The hidden immunity idol. The U-Turn. The Golden Power Of Veto. Last Chance Kitchen. These phrases may not mean much to you, but to viewers of long-running reality franchises (specifically Survivor, The Amazing Race, Big Brother and Top Chef), they reflect a basic tenet of competition shows: Now and then, you have to throw your competitors a ... curve.
The history of these twists is mixed at best. Very often, they overcomplicate what was originally, believe it or not, devilishly simple. Survivor, for example, wound up with so many idols and advantages and immunities in play at one point this season that there was no vote: Only one person was even eligible to go home. It's like a hockey game in which an entire team is suspended for fighting, so one guy with seven teeth goes out onto the ice and forfeits. The Amazing Race was originally a show with little focus on personal animus, because there wasn't much to do with it, but once it became possible to stab people in the back (or the front), the motives to do so became a much bigger part of the storytelling. And ... well, there's never any real point to analyzing Big Brother, unless you like sobbing or abject despair.

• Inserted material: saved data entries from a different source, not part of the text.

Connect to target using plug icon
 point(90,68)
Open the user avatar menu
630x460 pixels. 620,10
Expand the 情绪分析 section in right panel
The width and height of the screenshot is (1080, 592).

Project Runway, which opened its 16th season on Wednesday night, has fiddled with its structure from time to time: the "Tim Gunn Save," the introduction of quickie mid-runway-show challenges, and various tweaks to the finale have been thrown against the wall to see what sticks. But this season, the producers decided to make a change to the competition itself — to the very design and execution process that forms the backbone of the show. (Or, as it were, the zipper.) Specifically, the collection of models for whom the designers are designing are a variety of sizes. As Tim Gunn says, they range from size 2 to size 22.

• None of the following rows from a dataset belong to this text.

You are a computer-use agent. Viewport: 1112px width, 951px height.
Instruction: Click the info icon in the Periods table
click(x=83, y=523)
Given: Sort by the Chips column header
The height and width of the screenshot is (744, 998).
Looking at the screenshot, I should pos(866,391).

Runway has a long tradition of periodic challenges, roughly once a season, that require the designers to design for what the show typically calls "real women" who are not models. (Side note: All women are equally real, provided they are made of living organic material and not, for instance, plastic or Popsicle sticks.) They might be moms or friends or women who want makeovers, but very often, at least some if not all are bigger, moderately or substantially, than the usual runway models. This has led to some ugly moments for designers who think plus-size women are too inconvenient, ungainly or hip-equipped to deserve clothes. (Some of them honestly seem on the verge, at times, of shouting, "WHO CARES WHAT UGGOS ARE WEARING?") But even in the best-case scenarios, the "real women" episodes have often become stories of how decent and admirable designers are for boosting the self-esteem of women who aren't models. Too often, these "real women" are presented as either inspirational or pitiable.